En même temps, les Américains, imprégnés jusqu’au mysticisme de la conception démocratique qui leur donne une foi illimitée dans la capacité du peuple à participer directement à l’administration et au gouvernement, trouvent naturel d’accorder aux ouvriers une part de direction dans un domaine qui est certainement plus de leur compétence que l’élection des magistrats ou la législation.
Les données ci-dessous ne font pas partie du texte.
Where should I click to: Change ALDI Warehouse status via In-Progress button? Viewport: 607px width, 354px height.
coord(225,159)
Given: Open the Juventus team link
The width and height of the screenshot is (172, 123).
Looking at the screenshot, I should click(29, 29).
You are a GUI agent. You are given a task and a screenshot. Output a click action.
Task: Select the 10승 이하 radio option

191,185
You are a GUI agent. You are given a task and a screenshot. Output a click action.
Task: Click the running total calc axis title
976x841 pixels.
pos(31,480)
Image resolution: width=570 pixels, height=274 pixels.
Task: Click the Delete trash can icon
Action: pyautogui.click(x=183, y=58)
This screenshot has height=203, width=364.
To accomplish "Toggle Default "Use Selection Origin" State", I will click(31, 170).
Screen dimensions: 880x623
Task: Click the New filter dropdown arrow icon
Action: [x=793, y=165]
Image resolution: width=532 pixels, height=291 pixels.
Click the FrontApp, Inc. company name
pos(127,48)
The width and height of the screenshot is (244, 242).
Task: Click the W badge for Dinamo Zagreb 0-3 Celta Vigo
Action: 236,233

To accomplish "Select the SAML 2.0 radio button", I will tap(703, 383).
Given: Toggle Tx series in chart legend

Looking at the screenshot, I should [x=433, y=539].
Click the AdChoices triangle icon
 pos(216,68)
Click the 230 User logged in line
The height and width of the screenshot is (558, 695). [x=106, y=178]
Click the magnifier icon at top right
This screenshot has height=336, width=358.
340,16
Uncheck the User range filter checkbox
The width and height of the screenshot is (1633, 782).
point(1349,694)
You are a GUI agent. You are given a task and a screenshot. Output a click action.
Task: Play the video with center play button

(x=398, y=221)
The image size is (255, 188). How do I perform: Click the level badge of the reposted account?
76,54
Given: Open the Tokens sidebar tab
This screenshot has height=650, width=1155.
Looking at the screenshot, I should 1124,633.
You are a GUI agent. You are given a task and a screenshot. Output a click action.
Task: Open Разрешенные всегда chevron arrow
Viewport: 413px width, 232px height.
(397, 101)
Quels sont les résultats obtenus ? La grande association patronale The National Industrial Conference Board a ouvert à la fin de 1919 une enquête à ce sujet. Elle conclut que, les trois-quarts environ des employeurs ayant adopté les conseils d’usine leur sont favorables. Mais pour qu’un Conseil puisse fonctionner dans de bonnes conditions, il ne faut pas qu’il soit imposé comme institution patronale. Les ouvriers doivent être préparés à la réforme et elle ne peut être réalisée que d’un commun accord avec eux. Là où dominent les syndicats et où ils ont réussi à imposer leurs règlements et leurs délégués, inutile de chercher à créer des Conseils. Leur développement n’a été possible aux Etats-Unis qu’en raison de la faiblesse du syndicalisme, qui groupe seulement une petite fraction de la classe ouvrière. Les Trade unions voient bien que l’entente directe entre les patrons et les ouvriers diminue leur puissance, d’où leur hostilité contre les Conseils, qu’ils accusent d’être un instrumentaux mains des patrons.

Toutefois, M. Gompers, le chef très écouté du parti ouvrier aux Etats-Unis, qui combat énergiquement l’action révolutionnaire et est lui-même partisan de la coopération ouvrière et patronale, se montre conciliant à l’égard des Conseils. Peut-être ceux-ci réussiront-ils à se faire accepter par les Trade unions.